Perimenopause: Symptoms and Complications

Perimenopause basically means “around menopause” and refers to the time in the course of which your body makes the transition to menopause, marking the stop of the reproductive years. Perimenopause is also called the menopausal transition. Transitioning into menopause can be a difficult time for some women. Your hormone levels drop quickly, which causes your monthly cycle to slow to a stop and indicates a few other not-so-fun symptoms. The change in hormone levels that occur during perimenopause and menopause can also add cause mental as well as bodily influences on women. If this sounds familiar, you should not worry.

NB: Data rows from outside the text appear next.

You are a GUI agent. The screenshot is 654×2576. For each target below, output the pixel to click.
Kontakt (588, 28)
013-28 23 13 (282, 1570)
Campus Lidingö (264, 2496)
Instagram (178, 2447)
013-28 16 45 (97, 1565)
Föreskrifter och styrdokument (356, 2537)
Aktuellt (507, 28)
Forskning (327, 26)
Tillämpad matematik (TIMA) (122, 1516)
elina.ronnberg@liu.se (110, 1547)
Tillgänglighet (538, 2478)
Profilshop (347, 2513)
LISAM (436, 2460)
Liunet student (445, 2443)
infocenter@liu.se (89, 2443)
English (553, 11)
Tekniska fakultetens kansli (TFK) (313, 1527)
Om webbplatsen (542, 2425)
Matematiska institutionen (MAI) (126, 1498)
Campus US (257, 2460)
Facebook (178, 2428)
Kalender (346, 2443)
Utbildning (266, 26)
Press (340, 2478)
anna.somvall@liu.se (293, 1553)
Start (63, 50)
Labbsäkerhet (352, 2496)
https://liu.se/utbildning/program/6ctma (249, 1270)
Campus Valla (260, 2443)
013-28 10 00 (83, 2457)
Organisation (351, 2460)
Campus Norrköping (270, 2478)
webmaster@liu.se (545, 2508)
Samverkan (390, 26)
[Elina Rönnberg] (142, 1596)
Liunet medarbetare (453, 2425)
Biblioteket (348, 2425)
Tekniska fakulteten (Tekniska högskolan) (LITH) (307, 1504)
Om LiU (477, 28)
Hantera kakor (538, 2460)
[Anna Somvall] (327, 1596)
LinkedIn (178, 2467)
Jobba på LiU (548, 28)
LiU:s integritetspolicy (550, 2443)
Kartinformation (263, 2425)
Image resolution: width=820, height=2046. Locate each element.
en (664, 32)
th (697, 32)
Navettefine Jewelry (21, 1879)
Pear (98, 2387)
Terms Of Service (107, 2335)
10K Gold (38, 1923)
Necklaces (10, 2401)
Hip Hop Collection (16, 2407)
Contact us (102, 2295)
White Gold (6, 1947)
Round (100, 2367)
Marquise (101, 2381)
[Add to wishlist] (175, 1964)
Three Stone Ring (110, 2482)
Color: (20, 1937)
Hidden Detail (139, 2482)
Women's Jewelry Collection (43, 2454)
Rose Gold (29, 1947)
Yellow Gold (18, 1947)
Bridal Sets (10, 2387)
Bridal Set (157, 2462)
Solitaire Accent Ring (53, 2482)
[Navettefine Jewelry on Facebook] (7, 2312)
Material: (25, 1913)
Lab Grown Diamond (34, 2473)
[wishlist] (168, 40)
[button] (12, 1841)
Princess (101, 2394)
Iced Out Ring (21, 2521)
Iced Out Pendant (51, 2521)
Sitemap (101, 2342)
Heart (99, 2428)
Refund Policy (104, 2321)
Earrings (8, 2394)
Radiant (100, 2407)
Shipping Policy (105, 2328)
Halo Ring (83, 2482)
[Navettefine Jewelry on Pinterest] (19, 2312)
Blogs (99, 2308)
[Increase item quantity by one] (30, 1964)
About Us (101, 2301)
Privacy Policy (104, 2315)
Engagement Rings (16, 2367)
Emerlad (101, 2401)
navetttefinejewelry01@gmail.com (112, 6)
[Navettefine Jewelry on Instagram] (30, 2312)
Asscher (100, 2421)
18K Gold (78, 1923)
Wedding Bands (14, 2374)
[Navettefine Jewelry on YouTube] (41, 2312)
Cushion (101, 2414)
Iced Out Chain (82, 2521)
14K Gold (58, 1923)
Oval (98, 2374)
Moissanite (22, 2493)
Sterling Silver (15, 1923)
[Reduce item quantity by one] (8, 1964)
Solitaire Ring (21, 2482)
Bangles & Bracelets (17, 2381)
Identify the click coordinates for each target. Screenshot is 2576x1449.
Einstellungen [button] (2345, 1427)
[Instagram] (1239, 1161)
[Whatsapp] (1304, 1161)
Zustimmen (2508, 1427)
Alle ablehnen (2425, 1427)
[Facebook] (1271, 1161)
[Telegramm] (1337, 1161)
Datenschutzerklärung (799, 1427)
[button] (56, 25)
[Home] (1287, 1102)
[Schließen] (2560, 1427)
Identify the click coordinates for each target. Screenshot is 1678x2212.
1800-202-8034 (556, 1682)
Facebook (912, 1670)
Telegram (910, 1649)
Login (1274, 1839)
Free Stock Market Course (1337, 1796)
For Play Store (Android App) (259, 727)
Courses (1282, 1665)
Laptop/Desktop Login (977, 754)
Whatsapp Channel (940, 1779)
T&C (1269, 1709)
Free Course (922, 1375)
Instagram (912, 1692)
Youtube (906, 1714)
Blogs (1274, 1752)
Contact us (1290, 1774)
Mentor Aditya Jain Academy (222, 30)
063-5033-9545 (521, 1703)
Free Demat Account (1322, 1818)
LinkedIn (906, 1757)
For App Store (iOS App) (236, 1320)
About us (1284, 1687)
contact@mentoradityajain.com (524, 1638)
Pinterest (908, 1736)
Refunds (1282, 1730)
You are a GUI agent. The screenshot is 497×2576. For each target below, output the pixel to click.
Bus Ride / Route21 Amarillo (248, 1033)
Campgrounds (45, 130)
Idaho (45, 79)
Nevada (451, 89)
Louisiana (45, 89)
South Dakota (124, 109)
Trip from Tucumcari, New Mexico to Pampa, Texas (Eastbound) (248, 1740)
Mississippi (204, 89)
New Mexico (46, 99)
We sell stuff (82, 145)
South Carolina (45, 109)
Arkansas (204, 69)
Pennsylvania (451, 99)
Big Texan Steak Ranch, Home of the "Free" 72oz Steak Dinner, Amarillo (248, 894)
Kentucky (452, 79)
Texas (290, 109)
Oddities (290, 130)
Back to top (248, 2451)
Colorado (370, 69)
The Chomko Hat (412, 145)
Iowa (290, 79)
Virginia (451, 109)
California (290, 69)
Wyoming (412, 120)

The transition into menopause can be a tough time for some women. Your hormone levels drop quickly, causing your periods to stop and some other not uncommon symptoms like hot flashes to begin.
But these changes can also affect the chemicals in your body. Like, changes in hormone levels that occur in your body during perimenopause and menopause can sometimes make you feel anxious or depressed.
Changes in hormone levels can affect neurotransmitters in the brain. For example, the drop in estrogen levels can also lead to hot flashes that disrupt sleep, leading to anxiety and mood swings. If you experience symptoms of depression almost every day for two weeks or more, you may be depressed. Talk to your doctor about the treatment that is right for you. Your doctor will also want to rule out medical causes for your depression.

Skin and Hair Change

They do not call menopause ‘the change’ for nothing. If you see modifications on your hair and pores, and skin during menopause, you may generally blame swiftly declining levels of the hormone estrogen. Estrogen promotes water retention and plumpness in the pores and skin, so you lose some molecules that keep the skin moisturized while estrogen drops. Estrogen additionally contributes to hair growth, density, and fullness. Without it, your hair may also become thinner. During menopause, women may notice their hair is thinning or shedding more. As hormones shift, you can be aware of hair at the upper lip or chin. Some girls get zits throughout their lives, while others get greater zits when estrogen levels drop after menopause.

Weight Gain

Our metabolism slows down every year as we get older. It is common during menopause to see a significant drop in a sluggish metabolism, which means that even if women in their 50s ate the same healthy diet as they did in their 30s, they are more likely to gain weight and make it much harder to shed pounds you already gained. As a result, it is harder to lose weight. As if that wasn’t frustrating enough, midlife pounds tend to wrap around the waist. Unfortunately, the extra fat in the abdomen increases the risk of heart problems. Hence, it is worth making changes to keep your weight in the healthy range as you get older.

Memory Loss

While in your 50s, you are one of many other women with memory problems or ‘brain fog’ – a sudden inability to remember simple facts, names, or dates. Do not worry because it is a typical symptom of menopause and pregnancy. Midlife Brain fog can be treatable. Hormone therapy has proved to sharpen the mind during menopause and protect you from further memory loss. Post-menopausal hormone therapy can also provide memory-related health benefits, according to the National Institutes of Health | USA. Exercising your brain is another way to stay mentally healthy. Ask your doctor to discuss if there is any significant memory deterioration throughout menopause.


Irregular menstruation is a hallmark of perimenopause. Most of the time, this is normal, and there is nothing to worry about. However, contact your doctor if:

  • Periods regularly occur less than 21 days apart.
  • Bleeding lasts longer than seven days
  • Bleeding gets extremely heavy.


To help you get through menopause, consider these lifestyle choices that will go a long way towards keeping perimenopause symptoms under control:

  • Eat a balanced diet high in calcium.
  • Exercise regularly.
  • Apply stress management techniques.
  • Limit caffeine and alcohol.
  • Get enough sleep.
  • List personal triggers (such as spicy food or hot showers) that can make hot flashes worse.